So it's not a given that someone who is distancing is avoidantly attached. It could be that they don't have the capacity for the friendship in the way it's being offered in this moment in time, maybe they're overwhelmed by other things in their life, or they're being triggered by something in your dynamic and don't want to talk about it, or perhaps there is just some incompatibility in your personalities... or maybe they really are avoidant? But none of these scenarios are something you've done wrong or a rejection of who you are.

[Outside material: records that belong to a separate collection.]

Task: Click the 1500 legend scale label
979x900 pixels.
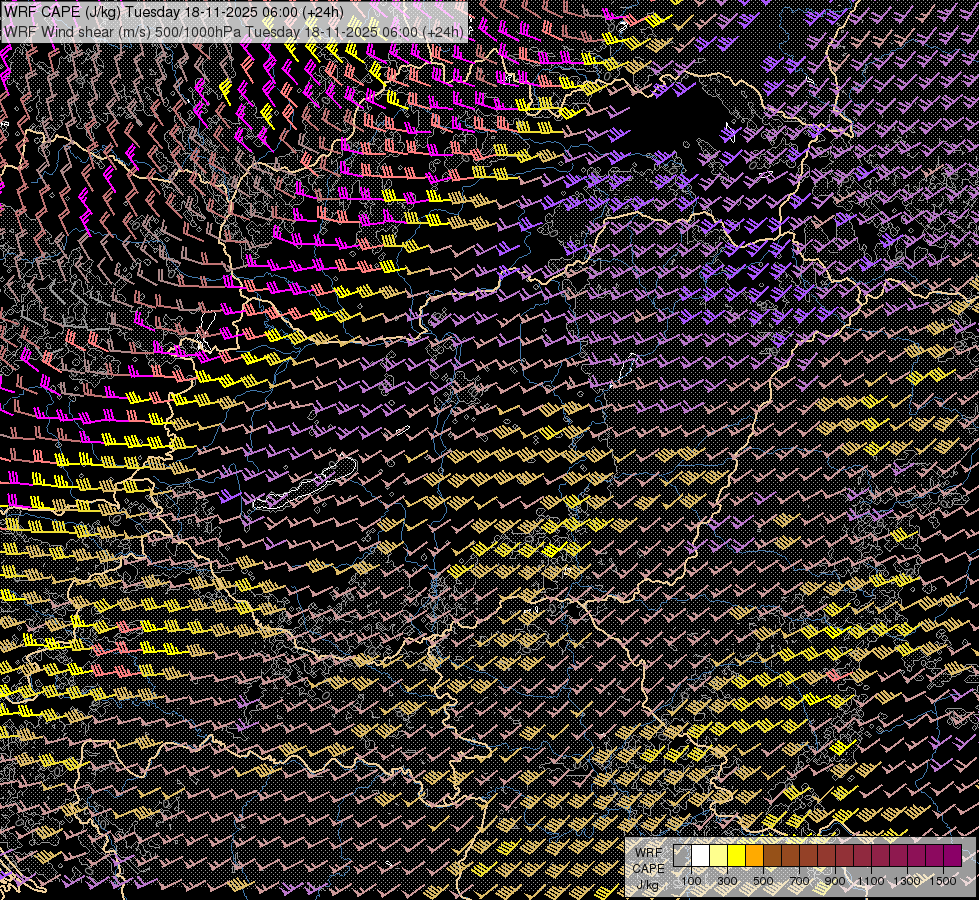Action: pyautogui.click(x=943, y=881)
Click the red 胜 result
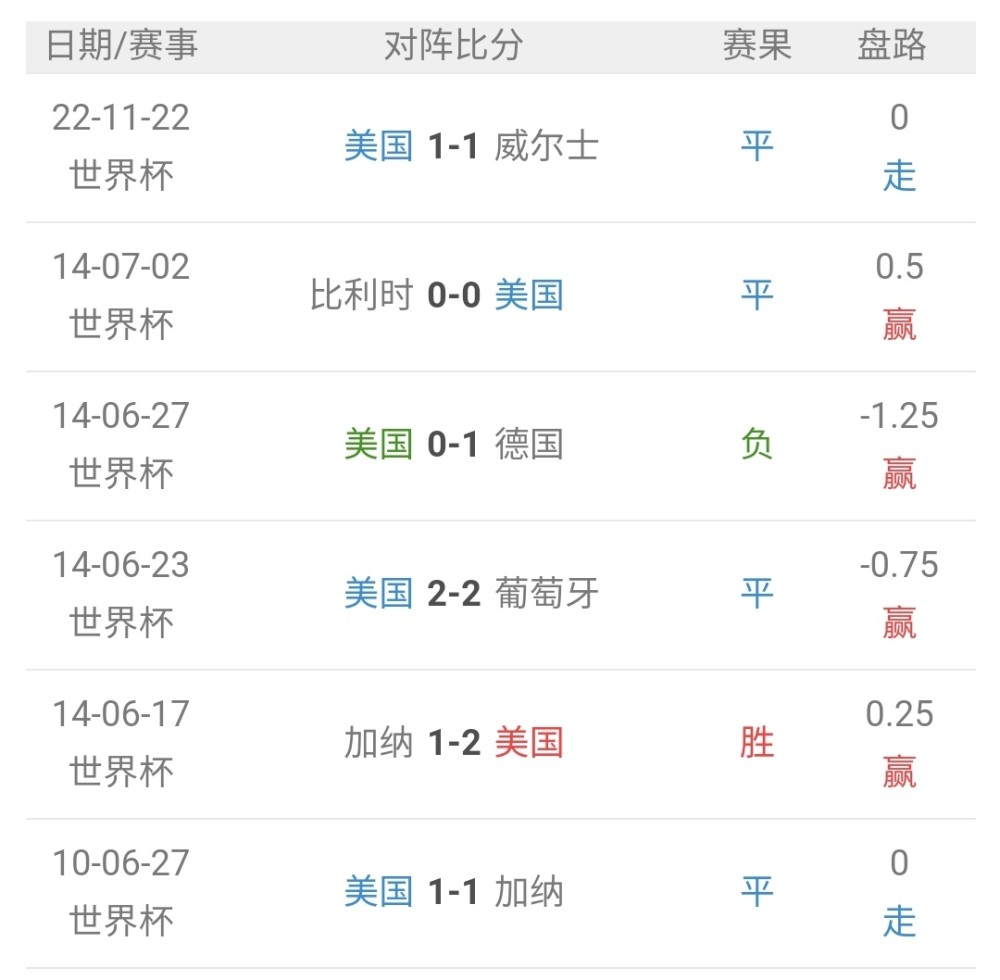This screenshot has width=1000, height=980. [x=757, y=742]
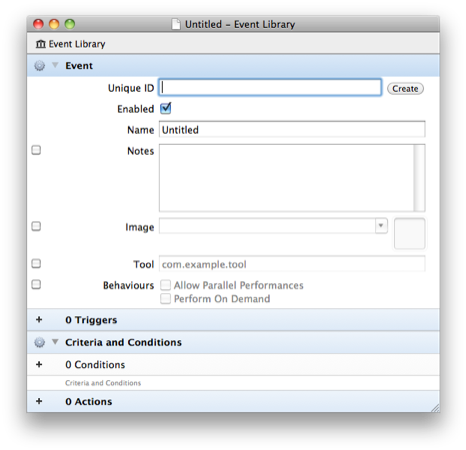Image resolution: width=466 pixels, height=450 pixels.
Task: Click into the Name text field
Action: click(x=292, y=129)
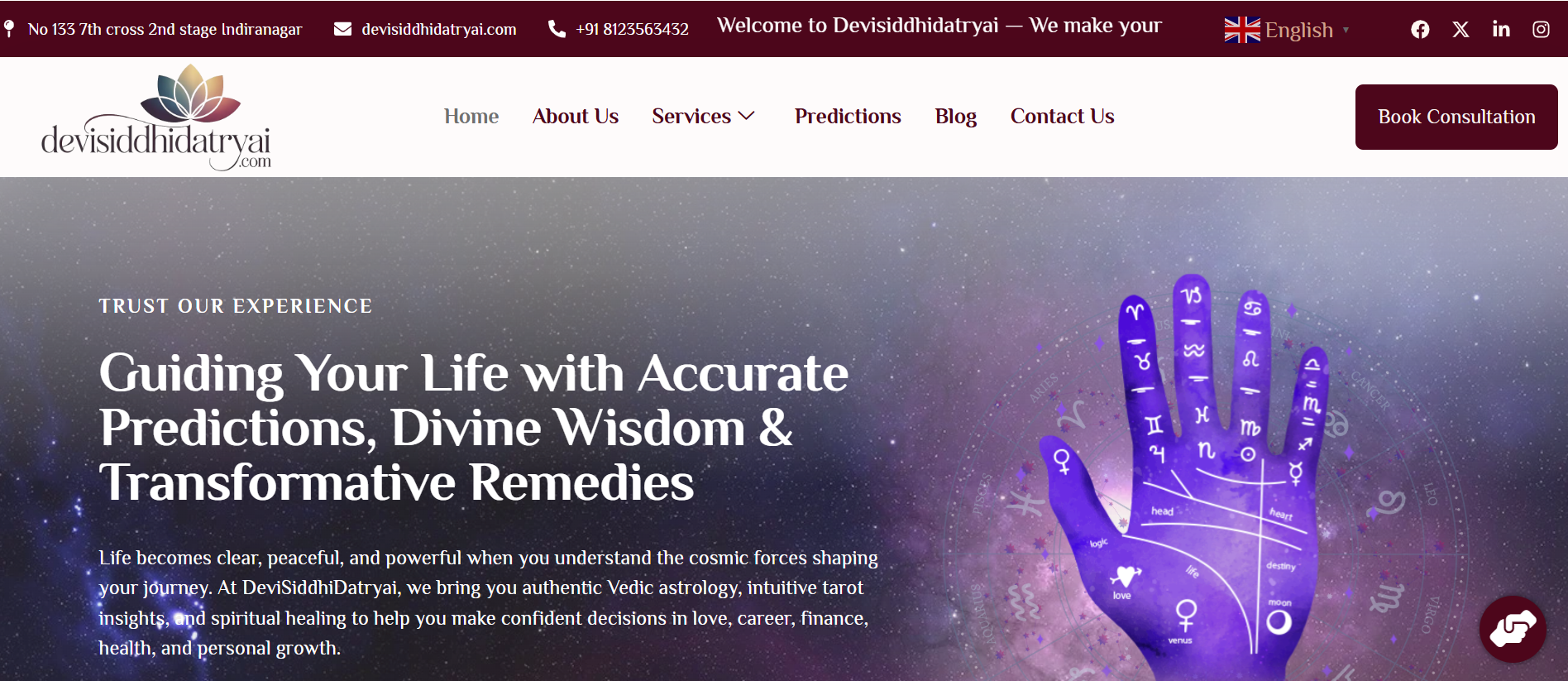Click the devisiddhidatryai lotus logo
The image size is (1568, 681).
click(x=156, y=117)
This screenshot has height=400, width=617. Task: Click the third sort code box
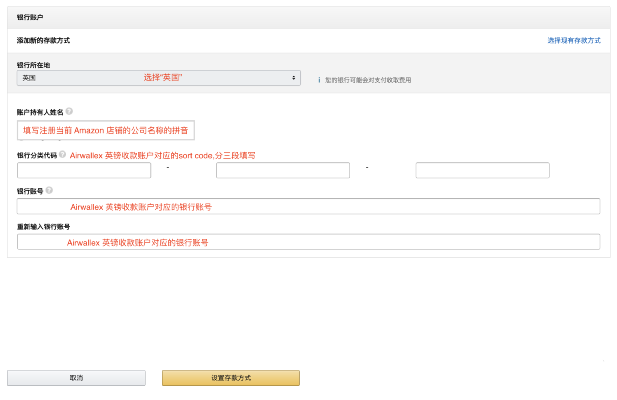[482, 170]
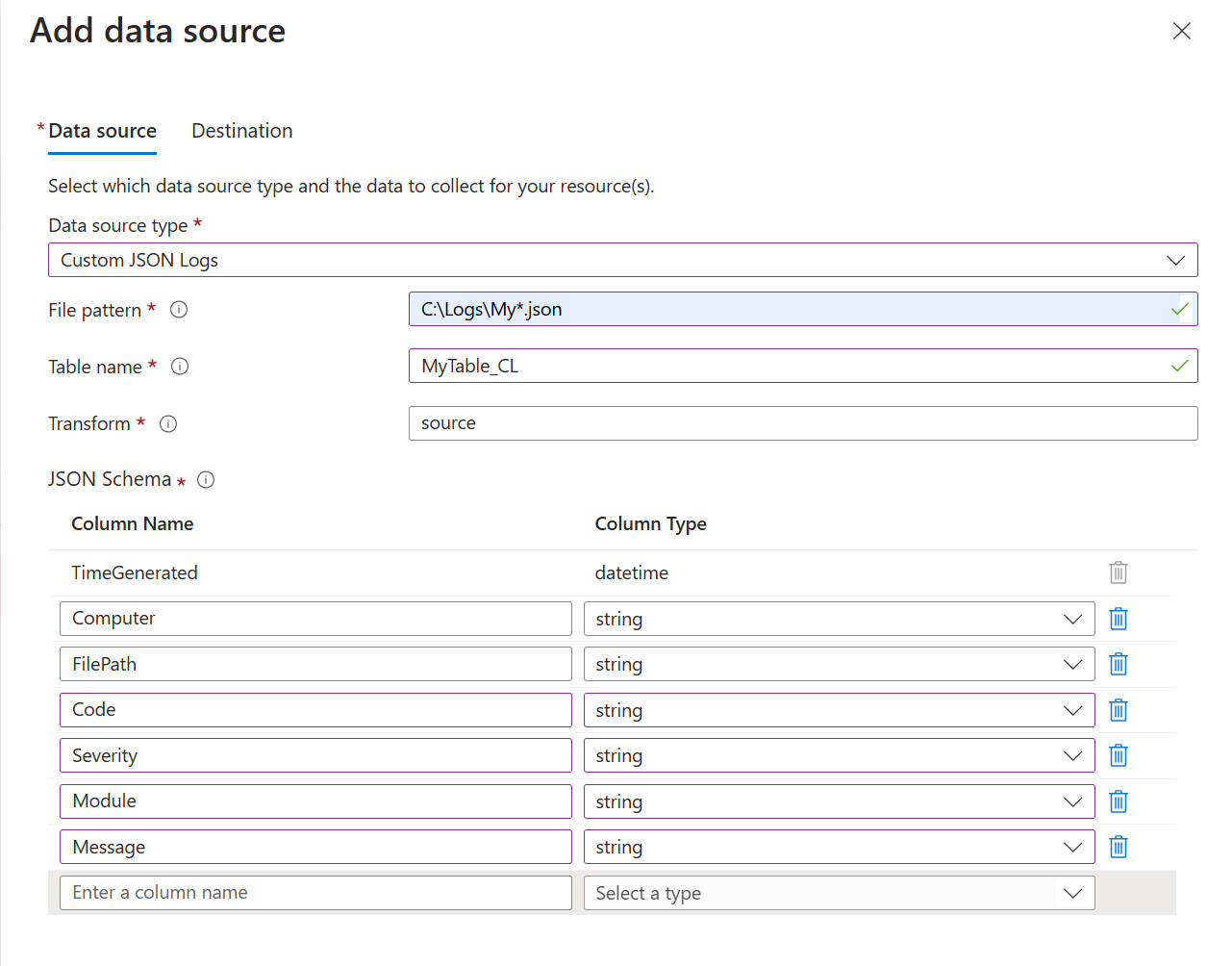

Thank you, I appreciate the reminder that I haven't done something wrong. And you're right I really don't know if this person has avoidant attachment, this is really just me throwing it out there to try and make sense of what's happened. I wish I had more information to go on, and I'd like to ask them, but I also want to make sure that I'm actually giving them space if they need it. I think what I'm learning is regardless of the reasons, I think we are probably not on the same page, and I'm trying to just accept that. And I think my reaction to this distancing is magnified by a LOT of other stuff going on in my life right now, and I think what I've taken away from this is that I am grieving SOOOO many things. I think I need to get a better handle on everything that's come up. I don't want to hurt someone because I'm not managing my own feelings (unintentionally of course). I know how that feels in my current relationship with stbxh and I don't want to do that to someone else. Now that I've realized this is happening, I'm just taking some time to just focus on righting my own ship and trying to deal with some of my own life stresses so it doesn't bubble over into other relationships, work, etc.